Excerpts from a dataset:

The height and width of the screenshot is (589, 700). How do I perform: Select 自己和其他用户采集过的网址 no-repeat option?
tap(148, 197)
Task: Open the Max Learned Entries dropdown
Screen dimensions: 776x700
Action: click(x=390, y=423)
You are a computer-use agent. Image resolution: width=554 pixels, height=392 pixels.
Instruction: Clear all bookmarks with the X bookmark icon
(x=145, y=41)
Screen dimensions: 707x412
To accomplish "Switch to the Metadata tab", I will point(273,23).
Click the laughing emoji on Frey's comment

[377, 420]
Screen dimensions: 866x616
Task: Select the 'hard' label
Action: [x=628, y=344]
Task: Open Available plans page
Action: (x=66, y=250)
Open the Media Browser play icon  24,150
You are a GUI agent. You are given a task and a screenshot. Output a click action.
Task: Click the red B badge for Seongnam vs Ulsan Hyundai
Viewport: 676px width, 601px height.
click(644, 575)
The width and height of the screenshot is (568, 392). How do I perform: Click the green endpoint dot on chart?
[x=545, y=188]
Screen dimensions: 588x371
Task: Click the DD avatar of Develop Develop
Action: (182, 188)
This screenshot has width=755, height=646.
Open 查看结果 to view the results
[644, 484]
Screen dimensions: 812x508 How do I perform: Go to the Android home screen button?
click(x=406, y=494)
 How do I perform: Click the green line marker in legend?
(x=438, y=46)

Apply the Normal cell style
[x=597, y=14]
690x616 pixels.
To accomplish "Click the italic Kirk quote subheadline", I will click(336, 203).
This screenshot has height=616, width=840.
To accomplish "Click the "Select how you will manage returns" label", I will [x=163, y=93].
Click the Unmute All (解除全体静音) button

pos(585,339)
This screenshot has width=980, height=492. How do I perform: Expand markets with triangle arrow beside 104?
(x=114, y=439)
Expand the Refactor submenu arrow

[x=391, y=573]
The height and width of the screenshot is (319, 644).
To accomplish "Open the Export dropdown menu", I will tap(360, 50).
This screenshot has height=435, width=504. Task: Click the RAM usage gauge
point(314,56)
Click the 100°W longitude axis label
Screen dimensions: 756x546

**WHAT IS REQUIRED:**
Every line above that holds "will" should be copied out.

**OUTPUT FOR THIS EXERCISE:**
To accomplish "Switch to the Metadata tab", I will point(273,23).
To accomplish "Click the italic Kirk quote subheadline", I will click(336, 203).
To accomplish "Click the "Select how you will manage returns" label", I will [x=163, y=93].
To accomplish "Open the Export dropdown menu", I will tap(360, 50).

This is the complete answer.